U.S. law defines human trafficking as the use of force, fraud, or coercion to compel a person into commercial sex acts or labor or services against his or her will.

Red Flags and Warning Signs

The sale of children for sex occurs worldwide, and unfortunately even happens here in the District of Columbia. If you learn to recognize the signs of human trafficking, you could help to save someone’s life.
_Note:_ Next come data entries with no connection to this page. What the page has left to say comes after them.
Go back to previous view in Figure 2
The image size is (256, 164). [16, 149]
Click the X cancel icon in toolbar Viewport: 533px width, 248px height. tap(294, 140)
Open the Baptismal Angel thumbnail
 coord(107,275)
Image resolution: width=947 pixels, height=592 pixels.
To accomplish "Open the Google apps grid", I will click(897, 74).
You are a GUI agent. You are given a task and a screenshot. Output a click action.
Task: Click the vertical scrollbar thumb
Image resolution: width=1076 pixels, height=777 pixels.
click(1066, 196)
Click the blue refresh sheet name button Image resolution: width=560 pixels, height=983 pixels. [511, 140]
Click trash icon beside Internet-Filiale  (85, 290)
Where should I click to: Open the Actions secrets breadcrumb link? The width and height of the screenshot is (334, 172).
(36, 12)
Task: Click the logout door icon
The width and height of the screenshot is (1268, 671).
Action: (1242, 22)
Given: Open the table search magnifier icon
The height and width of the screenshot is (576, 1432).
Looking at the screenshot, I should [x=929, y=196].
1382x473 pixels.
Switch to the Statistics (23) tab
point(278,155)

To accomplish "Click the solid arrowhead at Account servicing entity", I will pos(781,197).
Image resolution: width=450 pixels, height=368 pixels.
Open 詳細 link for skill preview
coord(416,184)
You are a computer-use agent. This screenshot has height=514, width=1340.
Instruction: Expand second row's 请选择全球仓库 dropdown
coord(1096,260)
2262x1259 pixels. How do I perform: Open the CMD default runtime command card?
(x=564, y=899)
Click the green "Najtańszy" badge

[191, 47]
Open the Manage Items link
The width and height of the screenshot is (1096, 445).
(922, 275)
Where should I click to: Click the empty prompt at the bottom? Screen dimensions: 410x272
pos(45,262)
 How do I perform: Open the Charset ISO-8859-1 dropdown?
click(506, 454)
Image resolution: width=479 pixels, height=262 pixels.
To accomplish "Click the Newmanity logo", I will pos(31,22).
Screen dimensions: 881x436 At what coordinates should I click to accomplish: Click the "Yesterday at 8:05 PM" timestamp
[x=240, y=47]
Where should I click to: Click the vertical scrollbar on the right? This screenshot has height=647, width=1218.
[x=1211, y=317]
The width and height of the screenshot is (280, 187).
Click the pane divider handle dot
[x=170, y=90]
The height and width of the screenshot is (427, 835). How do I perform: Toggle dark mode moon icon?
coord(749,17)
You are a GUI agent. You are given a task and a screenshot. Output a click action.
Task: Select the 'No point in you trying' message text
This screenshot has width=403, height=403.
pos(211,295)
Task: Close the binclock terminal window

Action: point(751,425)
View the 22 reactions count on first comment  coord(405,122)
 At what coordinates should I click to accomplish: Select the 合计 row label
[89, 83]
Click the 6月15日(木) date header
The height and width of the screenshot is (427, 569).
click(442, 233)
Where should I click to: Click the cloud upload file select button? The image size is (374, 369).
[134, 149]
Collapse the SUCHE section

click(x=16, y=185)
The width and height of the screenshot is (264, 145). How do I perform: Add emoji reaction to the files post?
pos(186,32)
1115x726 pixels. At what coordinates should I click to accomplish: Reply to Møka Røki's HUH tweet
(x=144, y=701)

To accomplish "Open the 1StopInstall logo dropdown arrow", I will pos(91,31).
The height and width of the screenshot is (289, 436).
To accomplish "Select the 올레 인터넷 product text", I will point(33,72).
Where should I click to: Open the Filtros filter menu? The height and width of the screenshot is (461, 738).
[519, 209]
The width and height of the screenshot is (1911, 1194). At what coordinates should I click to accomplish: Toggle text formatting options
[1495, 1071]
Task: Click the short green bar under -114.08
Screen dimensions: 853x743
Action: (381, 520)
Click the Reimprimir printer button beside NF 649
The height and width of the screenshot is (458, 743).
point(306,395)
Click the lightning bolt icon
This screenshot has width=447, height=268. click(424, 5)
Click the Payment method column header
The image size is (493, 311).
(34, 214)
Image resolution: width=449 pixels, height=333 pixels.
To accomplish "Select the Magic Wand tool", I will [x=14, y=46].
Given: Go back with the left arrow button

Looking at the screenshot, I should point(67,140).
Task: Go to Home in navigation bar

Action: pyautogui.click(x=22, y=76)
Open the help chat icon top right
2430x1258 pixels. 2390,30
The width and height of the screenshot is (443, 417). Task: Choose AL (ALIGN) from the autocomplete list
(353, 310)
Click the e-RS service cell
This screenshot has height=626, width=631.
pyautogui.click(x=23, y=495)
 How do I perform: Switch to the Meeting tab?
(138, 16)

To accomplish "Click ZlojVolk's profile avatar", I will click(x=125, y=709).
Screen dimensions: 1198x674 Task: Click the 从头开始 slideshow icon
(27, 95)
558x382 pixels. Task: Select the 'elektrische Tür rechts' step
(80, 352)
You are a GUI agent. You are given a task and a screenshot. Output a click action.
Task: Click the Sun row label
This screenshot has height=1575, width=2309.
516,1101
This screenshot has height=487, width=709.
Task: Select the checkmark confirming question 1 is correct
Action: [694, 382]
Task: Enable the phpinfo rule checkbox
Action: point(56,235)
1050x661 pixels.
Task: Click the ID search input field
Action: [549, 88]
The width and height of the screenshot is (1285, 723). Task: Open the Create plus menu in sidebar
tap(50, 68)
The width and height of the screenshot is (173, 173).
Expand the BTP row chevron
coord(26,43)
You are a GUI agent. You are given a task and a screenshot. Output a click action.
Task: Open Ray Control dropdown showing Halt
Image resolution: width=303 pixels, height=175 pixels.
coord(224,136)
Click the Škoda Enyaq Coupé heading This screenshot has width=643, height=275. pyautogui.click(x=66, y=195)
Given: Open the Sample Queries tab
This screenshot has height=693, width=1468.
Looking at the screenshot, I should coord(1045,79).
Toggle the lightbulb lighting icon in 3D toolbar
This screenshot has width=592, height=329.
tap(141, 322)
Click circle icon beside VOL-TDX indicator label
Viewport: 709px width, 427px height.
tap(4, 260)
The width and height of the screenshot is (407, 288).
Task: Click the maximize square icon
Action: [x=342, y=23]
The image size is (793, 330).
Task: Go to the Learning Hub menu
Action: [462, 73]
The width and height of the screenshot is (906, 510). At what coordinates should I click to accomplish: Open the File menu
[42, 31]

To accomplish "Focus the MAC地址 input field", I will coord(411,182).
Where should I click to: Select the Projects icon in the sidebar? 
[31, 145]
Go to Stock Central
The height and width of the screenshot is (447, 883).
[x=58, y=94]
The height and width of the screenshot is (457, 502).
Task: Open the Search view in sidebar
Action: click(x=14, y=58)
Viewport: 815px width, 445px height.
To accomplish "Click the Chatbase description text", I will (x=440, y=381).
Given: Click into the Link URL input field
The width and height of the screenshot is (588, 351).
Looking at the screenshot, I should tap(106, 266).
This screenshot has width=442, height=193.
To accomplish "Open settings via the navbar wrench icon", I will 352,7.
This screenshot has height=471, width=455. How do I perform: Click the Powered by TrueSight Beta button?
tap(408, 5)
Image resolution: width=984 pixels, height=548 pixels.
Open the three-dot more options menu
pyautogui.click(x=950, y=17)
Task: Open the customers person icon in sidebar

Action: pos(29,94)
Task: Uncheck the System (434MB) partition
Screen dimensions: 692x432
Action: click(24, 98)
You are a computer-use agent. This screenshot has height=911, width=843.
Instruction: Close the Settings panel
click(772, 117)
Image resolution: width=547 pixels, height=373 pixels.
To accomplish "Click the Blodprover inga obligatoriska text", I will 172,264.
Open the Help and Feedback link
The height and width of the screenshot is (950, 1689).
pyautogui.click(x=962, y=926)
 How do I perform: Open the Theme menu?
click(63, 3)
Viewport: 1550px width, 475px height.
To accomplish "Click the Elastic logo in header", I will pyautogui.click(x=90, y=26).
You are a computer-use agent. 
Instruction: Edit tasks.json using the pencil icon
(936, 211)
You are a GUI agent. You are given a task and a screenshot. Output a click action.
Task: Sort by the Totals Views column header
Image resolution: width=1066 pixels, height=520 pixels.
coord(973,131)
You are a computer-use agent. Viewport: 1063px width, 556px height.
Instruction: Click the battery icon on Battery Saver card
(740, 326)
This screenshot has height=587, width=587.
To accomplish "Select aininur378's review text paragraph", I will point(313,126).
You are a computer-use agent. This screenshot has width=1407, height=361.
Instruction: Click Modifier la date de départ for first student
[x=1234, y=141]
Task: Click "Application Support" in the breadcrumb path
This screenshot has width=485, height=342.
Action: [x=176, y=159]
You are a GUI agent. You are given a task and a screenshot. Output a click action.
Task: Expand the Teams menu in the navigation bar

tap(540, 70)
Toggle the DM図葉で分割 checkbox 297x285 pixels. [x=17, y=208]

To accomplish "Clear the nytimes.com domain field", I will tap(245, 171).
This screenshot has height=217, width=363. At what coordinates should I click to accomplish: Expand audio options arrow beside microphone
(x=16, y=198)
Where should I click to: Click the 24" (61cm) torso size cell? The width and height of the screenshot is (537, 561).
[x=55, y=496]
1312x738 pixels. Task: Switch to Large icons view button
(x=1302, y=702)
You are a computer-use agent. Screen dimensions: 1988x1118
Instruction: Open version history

Sex trafficking warning signs include:

  • Running away from home;
  • Truancy/not attending school;
  • Possessing cell phones that they did not purchase on their own
  • Making purchases with credit cards that do not belong to them
  • Older boyfriends
  • Signs of physical abuse such as burn marks, bruises, or cuts
  • New tattoos (traffickers often use tattoos as a form of branding)
  • Signs of gang affiliation.

Labor trafficking warning signs include:

  • Is unpaid, paid very little, or paid only through tips;
  • Works excessively long or unusual hours;
  • Is not free to leave or come and go as he/she wishes;
  • Owes a large debt and is unable to pay it off;
  • Withholds of documents such as passport/security card; and
  • High security measures exist in the work or living locations (e.g. opaque windows, barbed wire, security cameras, etc.)​

How Many People are Trafficked in the U.S. Yearly?

In 2017, Polaris worked on 8,759 cases of human trafficking reported to the Polaris-operated National Human Trafficking Hotline and BeFree Textline. These cases involved 10,615 individual victims; nearly 5,000 potential traffickers and 1,698 trafficking businesses. Human trafficking is notoriously underreported. Shocking as these numbers are, they are likely only a tiny fraction of the actual problem.

Who is Vulnerable?

Human trafficking can happen to anyone but some people are more vulnerable than others. Significant risk factors include recent migration or relocation, substance use, mental health concerns, involvement with the children welfare system and being a runaway or homeless youth. Often, traffickers identify and leverage their victims’ vulnerabilities in order to create dependency.

Who are the Traffickers?

Perpetrators of human trafficking span all racial, ethnic, and gender demographics and are as diverse as survivors. Some use their privilege, wealth, and power as a means of control while others experience the same socio-economic oppression as their victims. They include individuals, business owners, members of a gang or network, parents or family members of victims, intimate partners, owners of farms or restaurants, and powerful corporate executives and government representatives.

How do Traffickers Control Victims?

Traffickers employ a variety of control tactics, the most common include physical and emotional abuse and threats, isolation from friends and family, and economic abuse. They make promises aimed at addressing the needs of their target in order to impose control. As a result, victims become trapped and fear leaving for myriad reasons, including psychological trauma, shame, emotional attachment, or physical threats to themselves or their family.

Who are the Survivors?

Victims and survivors of human trafficking represent every race and ethnicity but some forms of trafficking are more likely to affect specific ethnic groups.